Metastasis accounts for the vast majority of cancer-related deaths but its underlying mechanisms are incompletely understood. During tumor progression extensive remodeling of the tumor microenvironment occurs and facilitates metastasis. In particular, linearization of collagen, one of the most abundant extracellular matrix (ECM) proteins in tumors, is recognized as a hallmark of aggressive breast cancers and is associated with poor prognosis. At the cellular level, bundles of linearized collagen facilitate tumor cell invasion and metastasis by providing tracks on which tumor cells can easily migrate. Cell-generated mechanical tension has been proposed to contribute to collagen remodeling, but it remained unknown whether this is the sole mechanism by which collagen linearization is established or whether other mechanisms also play prominent roles in this process. Our recent studies revealed that cancer cells secrete factors that can linearize collagen independently of cell-generated mechanical forces. Specifically, we found that the tumor cell-secreted factor WISP1 (CCN4) promotes collagen linearization, tumor cell invasion and metastasis. However, the cellular and molecular mechanisms by which WISP1 linearizes collagen and promote metastasis remain incompletely understood. To uncover these mechanisms we will 1) define the specific steps of the metastatic cascade that are impacted by WISP1, 2) determine the molecular mechanisms by which WISP1 regulates collagen linearization and promotes tumor cell invasion, and 3) test therapeutic modalities to block WISP1’s function and prevent metastasis. This will be achieved by performing detailed analyses of breast cancer progression and metastasis in mouse models and in vitro invasion assays. Central to our studies is also the use of scanning electron microscopy and intravital multiphoton fluorescence and second harmonic generation microscopy to visualize alterations in ECM architecture in vitro and in vivo. Globally, these studies will elucidate fundamental mechanisms of collagen fiber linearization and test innovative therapeutic approaches to limit metastasis by normalizing collagen architecture.
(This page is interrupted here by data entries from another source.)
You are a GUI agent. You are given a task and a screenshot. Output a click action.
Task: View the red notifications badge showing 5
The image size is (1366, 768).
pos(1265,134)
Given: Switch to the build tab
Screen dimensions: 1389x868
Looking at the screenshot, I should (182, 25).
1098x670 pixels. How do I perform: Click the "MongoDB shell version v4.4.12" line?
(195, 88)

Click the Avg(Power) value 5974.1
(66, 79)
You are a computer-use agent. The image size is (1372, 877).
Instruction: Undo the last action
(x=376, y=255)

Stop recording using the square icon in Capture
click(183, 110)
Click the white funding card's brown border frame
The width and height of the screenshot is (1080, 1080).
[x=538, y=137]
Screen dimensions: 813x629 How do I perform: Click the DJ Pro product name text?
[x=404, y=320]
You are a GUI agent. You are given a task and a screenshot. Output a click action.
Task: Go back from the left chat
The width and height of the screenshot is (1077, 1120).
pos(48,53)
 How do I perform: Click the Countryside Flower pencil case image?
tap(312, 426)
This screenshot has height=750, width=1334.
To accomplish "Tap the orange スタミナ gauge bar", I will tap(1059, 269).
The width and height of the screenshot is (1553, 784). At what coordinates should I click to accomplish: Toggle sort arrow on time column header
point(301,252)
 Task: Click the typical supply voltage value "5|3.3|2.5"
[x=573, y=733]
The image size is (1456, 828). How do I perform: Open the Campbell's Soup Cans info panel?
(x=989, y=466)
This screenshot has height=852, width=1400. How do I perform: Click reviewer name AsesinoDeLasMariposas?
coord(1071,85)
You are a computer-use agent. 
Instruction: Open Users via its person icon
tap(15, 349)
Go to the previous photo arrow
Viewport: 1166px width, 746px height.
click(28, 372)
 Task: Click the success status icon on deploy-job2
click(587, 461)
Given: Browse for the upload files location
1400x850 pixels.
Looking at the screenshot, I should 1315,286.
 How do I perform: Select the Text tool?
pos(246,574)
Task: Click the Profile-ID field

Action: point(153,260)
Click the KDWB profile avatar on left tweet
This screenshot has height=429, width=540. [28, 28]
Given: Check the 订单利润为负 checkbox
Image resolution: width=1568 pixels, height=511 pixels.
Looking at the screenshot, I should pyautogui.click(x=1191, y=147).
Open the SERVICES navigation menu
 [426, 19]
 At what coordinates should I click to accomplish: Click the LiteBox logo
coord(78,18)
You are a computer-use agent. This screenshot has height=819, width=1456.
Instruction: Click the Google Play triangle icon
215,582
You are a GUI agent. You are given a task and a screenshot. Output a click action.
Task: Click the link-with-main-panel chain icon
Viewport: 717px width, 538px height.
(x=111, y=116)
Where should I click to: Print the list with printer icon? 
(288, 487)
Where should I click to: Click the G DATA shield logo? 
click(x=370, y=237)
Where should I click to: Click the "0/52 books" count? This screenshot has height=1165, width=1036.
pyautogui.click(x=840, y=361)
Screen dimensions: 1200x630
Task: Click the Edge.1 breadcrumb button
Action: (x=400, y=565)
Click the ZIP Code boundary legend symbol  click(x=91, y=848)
转移占癌症相关死亡的绝大多数，但其潜在机制是 不完全理解。在肿瘤进展过程中，肿瘤微环境发生广泛重塑 发生并促进转移。特别是胶原蛋白的线性化，胶原蛋白是最丰富的细胞外物质之一 肿瘤中的基质（ECM）蛋白被认为是侵袭性乳腺癌的标志，并且与 预后不良。在细胞水平上，线性化胶原束促进肿瘤细胞侵袭和 通过提供肿瘤细胞可以轻松迁移的轨道来实现转移。细胞产生的机械张力 有人提出有助于胶原蛋白重塑，但仍不清楚这是否是唯一的 胶原蛋白线性化的建立机制或其他机制是否也发挥着重要作用 在此过程中的角色。我们最近的研究表明，癌细胞会分泌能够使胶原蛋白线性化的因子 独立于细胞产生的机械力。具体来说，我们发现肿瘤细胞分泌因子 WISP1 (CCN4) 促进胶原线性化、肿瘤细胞侵袭和转移。然而，蜂窝和 WISP1 线性化胶原蛋白并促进转移的分子机制仍不完全 明白了。为了揭示这些机制，我们将 1）定义转移级联的具体步骤， 受 WISP1 影响，2) 确定 WISP1 调节胶原蛋白的分子机制 线性化并促进肿瘤细胞侵袭，3) 测试阻断 WISP1 功能的治疗方式 并防止转移。这将通过对乳腺癌进展进行详细分析来实现 和小鼠模型中的转移和体外侵袭测定。我们研究的核心还在于使用 扫描电子显微镜和活体多光子荧光和二次谐波产生 显微镜观察体外和体内 ECM 结构的变化。在全球范围内，这些研究将阐明 胶原纤维线性化的基本机制并测试创新的治疗方法以限制 通过使胶原结构正常化来转移。